Réunies à Kinshasa, ce mardi 12 mai 2026, les autorités nationales et les partenaires internationaux ont procédé au lancement officiel du Projet Agroforestier Kwango-Nioki (PAKN). Porté par l’ambition de concilier développement économique et préservation des écosystèmes, ce projet se veut une initiative structurante et une réponse concrète à la pression croissante exercée sur les ressources forestières du bassin d’approvisionnement de Kinshasa.
La ville de Kinshasa, en pleine expansion démographique, exerce une demande sans précédent en produits agricoles et en bois-énergie. Cette situation contraint les populations rurales à l’agriculture sur brûlis, moteur principal de la déforestation dans la région. C’est pour briser ce cycle que le gouvernement de la RDC, soutenu par l’Initiative pour la Forêt d’Afrique Centrale (CAFI) et le Common Fund for Commodities (CFC), a initié ce projet innovant.
« Ce projet ne sera pas opéré dans une zone isolée. Sur le site du Kwango, il y a les projets Mampu et Ibi-Village qui ont déjà fait leurs preuves. Dans le Mai-Ndombe, le projet sera implémenté dans le secteur de Mfimi, qui est une zone du PIREDD Mai-Ndombe. Il existe une synergie et des expériences passées qui serviront à faire du projet PAKN une réussite », a déclaré Jean-Marie Bolika, chef du projet PAKN.
8 000 hectares d’acacia-manioc pour transformer le paysage local
Le PAKN vise le développement de 8 000 hectares de plantations agroforestières associant acacias et cultures vivrières. L’approche est basée sur la participation communautaire, la restauration des terres dégradées et la réduction de la pression sur les écosystèmes forestiers.

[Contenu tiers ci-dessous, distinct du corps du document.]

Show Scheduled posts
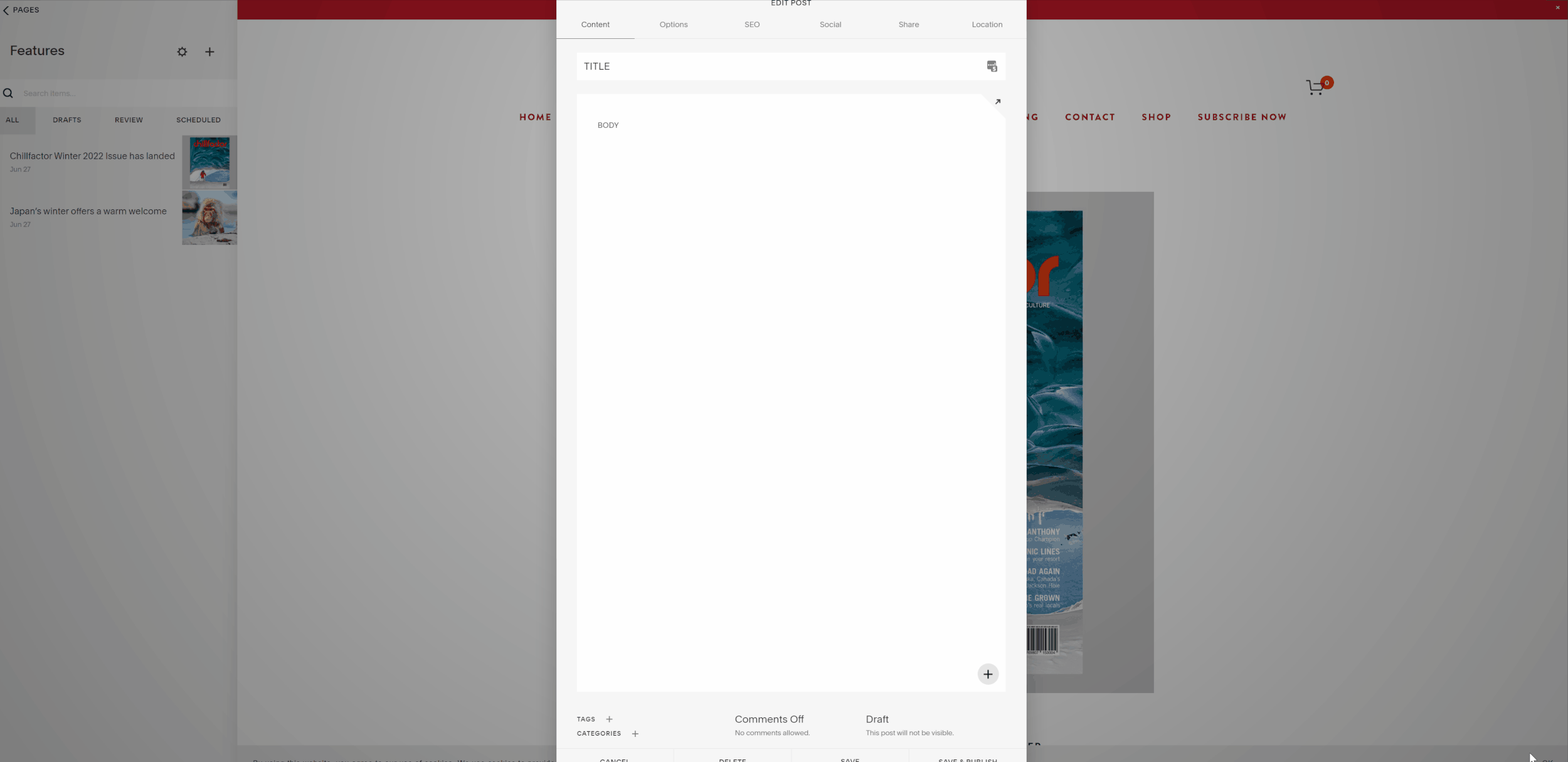The height and width of the screenshot is (762, 1568). pos(198,120)
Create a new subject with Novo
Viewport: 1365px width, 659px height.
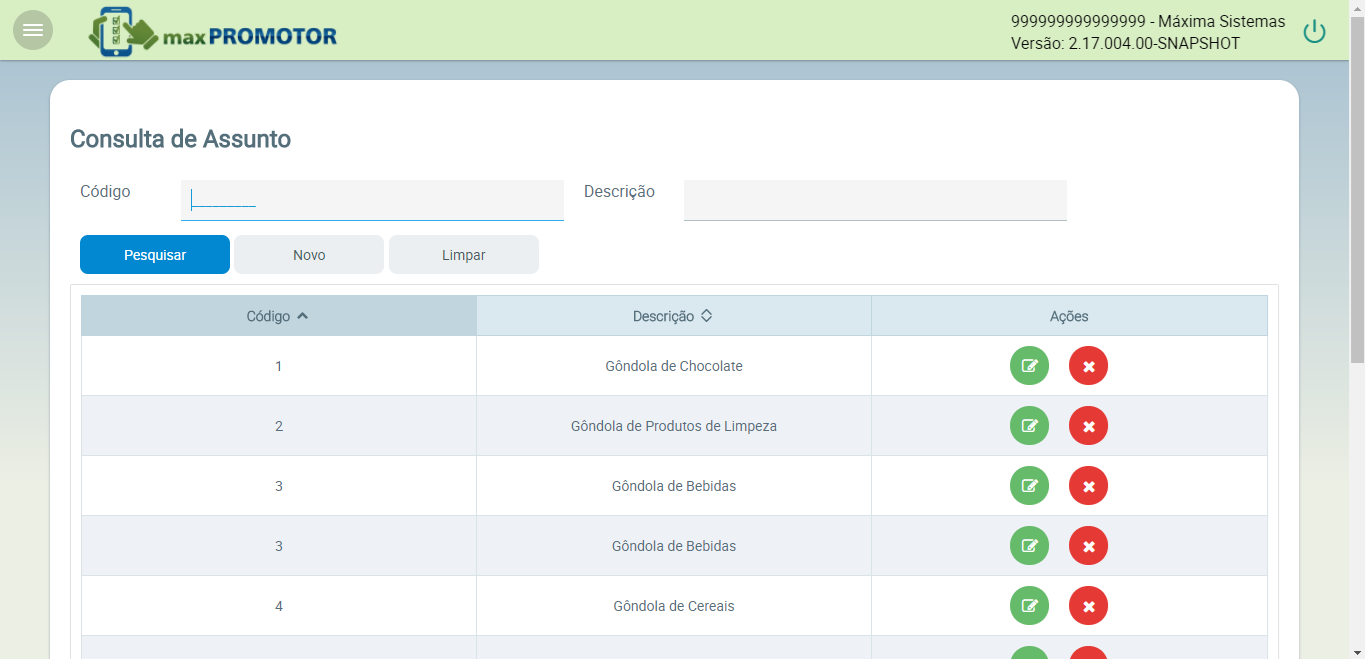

Les interventions de ce projet de 5 ans se concentreront sur deux zones clés, à savoir, le secteur de Bukanga Lonzo (Territoire de Kwango, Province du Kwango), et le secteur de Mfimi (Territoire de Kutu, Province du Mai-Ndombe).
Au cœur du projet réside le mécanisme des PSE (Paiements pour Services Environnementaux). Il s’agit de rémunérer à hauteur de cinq dollars l’hectare, les communautés locales pour leurs efforts de conservation et de restauration forestière. L’objectif est de démontrer qu’il est possible d’améliorer les revenus des ménages tout en réduisant la déforestation grâce à des modèles économiquement viables et durables.
« Plus de deux millions de dollars américains seront versés aux fournisseurs de services environnementaux. Les premiers paiements interviendront dans les six mois suivant le lancement du projet », a précisé Jean-Marie Bolika.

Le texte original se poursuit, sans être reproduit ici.